Bone pain or tenderness
Skeletal deformity, including bowed legs, windswept knees, boxy forehead, abnormal curvature of the spine, and/or breastbone projection in the chest
Dental problems, including defects in tooth structure, increased chance of cavities, poor enamel, and delayed formation of teeth
Increased tendency for fractures, especially greenstick fractures
Poor growth in height or limbs
Although rickets is easily treated once it is diagnosed, it can lead to severe complications if left untreated. Complications can include motor delays, skeletal deformities, and chronic growth problems that can result in short stature, seizures, and dental defects.
Vitamin D deficiency is diagnosed by measuring the level of 25-hydroxy-vitamin D (25-OH-D) in the blood serum. The normal concentration of this form of vitamin D ranges from 25 to 50 ng/ml. Deficiency occurs when this level decreases to about 11 or 12 ng/ml or less.

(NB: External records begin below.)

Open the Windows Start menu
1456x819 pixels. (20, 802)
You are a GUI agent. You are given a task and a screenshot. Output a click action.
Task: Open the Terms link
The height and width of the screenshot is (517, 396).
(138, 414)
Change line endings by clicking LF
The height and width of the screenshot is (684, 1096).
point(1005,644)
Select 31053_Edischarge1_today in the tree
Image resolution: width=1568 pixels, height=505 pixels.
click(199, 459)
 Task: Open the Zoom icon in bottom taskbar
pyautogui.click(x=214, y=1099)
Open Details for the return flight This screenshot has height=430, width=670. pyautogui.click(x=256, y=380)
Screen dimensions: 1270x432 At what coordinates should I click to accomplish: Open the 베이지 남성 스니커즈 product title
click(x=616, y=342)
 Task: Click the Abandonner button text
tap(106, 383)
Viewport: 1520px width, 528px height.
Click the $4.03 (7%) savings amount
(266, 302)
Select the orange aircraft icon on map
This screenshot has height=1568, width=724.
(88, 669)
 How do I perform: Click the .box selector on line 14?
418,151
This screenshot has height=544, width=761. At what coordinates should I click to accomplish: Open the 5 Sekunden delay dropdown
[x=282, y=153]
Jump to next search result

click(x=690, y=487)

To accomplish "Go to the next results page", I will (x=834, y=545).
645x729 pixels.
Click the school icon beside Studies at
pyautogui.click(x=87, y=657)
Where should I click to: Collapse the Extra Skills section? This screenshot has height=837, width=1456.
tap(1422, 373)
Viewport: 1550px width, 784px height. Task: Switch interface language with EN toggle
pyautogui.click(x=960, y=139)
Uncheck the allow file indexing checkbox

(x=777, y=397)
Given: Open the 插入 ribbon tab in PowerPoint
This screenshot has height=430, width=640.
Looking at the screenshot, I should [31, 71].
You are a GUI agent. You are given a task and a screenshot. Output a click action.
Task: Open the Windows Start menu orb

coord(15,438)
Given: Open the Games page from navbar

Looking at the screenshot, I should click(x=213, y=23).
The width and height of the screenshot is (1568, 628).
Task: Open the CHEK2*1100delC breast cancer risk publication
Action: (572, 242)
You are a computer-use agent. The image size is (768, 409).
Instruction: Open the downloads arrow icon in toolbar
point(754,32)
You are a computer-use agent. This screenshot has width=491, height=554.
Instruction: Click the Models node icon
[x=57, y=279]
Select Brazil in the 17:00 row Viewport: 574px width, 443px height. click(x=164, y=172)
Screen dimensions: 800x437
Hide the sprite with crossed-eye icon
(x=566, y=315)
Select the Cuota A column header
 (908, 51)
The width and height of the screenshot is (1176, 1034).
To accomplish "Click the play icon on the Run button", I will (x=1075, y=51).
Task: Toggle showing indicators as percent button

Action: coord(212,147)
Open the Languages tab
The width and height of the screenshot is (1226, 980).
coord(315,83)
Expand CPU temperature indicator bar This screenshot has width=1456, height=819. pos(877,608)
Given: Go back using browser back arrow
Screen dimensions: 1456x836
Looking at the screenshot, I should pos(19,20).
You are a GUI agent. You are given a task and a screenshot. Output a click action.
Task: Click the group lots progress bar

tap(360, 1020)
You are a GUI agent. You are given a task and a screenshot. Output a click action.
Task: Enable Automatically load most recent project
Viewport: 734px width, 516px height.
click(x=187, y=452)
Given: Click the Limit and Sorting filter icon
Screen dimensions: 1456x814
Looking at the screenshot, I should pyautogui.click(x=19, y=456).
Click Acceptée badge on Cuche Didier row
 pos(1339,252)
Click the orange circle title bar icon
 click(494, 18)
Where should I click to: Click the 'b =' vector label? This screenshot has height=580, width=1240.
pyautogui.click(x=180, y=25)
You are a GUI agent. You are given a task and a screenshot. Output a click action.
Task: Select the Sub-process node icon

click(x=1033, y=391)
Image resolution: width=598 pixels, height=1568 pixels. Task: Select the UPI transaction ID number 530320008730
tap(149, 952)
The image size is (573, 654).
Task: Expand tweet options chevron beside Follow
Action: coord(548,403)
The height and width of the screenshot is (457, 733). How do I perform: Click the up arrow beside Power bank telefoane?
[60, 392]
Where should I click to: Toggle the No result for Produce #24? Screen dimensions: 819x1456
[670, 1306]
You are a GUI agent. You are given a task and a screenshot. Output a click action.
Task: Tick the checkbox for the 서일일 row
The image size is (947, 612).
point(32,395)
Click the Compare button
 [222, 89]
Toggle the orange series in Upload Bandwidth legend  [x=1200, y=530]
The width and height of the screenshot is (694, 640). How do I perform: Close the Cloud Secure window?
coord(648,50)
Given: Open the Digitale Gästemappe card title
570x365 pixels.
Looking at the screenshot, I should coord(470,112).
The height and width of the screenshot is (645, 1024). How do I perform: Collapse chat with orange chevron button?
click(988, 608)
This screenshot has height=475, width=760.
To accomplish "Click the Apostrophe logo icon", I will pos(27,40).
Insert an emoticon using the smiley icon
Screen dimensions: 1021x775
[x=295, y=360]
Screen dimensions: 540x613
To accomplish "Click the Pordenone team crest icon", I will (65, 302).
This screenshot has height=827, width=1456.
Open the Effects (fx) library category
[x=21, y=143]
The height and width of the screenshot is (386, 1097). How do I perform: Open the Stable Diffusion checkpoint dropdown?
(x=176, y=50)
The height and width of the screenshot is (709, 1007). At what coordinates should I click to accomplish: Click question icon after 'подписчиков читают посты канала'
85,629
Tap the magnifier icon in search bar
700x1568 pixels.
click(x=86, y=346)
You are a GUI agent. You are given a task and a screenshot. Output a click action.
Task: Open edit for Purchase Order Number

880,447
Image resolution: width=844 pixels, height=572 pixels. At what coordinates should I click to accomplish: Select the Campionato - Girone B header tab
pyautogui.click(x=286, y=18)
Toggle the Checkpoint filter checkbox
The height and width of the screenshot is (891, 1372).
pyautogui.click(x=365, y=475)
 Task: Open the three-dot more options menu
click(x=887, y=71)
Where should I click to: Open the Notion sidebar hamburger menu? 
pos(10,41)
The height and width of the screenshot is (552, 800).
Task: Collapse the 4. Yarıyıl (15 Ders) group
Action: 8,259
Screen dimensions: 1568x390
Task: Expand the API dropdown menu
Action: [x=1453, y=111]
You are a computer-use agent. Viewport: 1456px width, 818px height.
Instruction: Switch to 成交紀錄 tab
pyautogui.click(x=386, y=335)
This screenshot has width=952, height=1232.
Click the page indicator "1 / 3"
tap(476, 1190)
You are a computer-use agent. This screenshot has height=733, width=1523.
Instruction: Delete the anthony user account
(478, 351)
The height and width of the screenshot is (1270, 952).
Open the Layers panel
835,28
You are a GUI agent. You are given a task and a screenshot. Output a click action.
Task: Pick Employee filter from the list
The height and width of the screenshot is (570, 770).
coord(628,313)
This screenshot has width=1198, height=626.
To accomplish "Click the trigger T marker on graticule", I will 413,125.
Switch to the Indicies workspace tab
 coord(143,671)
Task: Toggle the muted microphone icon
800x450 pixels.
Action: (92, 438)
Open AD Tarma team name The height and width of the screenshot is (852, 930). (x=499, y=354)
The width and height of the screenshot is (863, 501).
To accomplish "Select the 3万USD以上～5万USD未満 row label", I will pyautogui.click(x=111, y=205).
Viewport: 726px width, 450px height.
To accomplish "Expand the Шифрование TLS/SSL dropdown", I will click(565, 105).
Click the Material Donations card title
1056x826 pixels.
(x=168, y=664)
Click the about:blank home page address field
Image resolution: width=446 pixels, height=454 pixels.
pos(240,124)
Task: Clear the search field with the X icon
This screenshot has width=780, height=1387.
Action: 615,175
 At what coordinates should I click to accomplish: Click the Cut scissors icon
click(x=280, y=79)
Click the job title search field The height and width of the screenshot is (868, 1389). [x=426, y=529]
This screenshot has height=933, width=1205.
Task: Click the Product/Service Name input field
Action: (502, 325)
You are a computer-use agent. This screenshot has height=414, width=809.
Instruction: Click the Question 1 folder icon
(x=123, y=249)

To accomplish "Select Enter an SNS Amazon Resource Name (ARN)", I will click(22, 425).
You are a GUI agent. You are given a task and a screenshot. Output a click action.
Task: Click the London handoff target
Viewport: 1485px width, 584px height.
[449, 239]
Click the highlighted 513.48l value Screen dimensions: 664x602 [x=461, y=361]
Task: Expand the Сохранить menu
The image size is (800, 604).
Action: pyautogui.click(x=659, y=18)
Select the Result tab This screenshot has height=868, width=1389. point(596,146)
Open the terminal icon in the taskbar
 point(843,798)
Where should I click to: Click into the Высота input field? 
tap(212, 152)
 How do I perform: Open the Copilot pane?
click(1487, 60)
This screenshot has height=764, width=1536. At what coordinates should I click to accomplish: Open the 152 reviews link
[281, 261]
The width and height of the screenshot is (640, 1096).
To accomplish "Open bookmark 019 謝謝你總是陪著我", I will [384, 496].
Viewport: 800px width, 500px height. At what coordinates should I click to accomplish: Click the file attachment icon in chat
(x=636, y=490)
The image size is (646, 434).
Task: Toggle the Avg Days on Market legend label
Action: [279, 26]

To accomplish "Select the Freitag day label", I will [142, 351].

Rickets is diagnosed by x-ray.. A distinct pattern of irregularities and abnormalities of the bones can be clearly seen if a child has rickets. Measurements of blood plasma 25-OH-D, blood plasma calcium, and blood plasma parathyroid hormone must also be obtained for the diagnosis of this disease.
Treatment of rickets involves vitamin D supplementation, increasing dietary intake of calcium, phosphates, and vitamin D, along with daily exposure to small amounts of sunlight. Approximately 15 minutes a day of exposure to sunshine can prevent rickets in lighter skinned children. Darker skinned children need longer exposure to the ultraviolet rays of sunshine. In severe cases of rickets with skeletal deformities, the child may benefit from special braces to position the bones appropriately as they grow. Very severe skeletal deformities may require surgery.
Cod liver oil, egg yolks, butter, salmon, shrimp, cod, milk, and breakfast cereals that are fortified with synthetic vitamin D.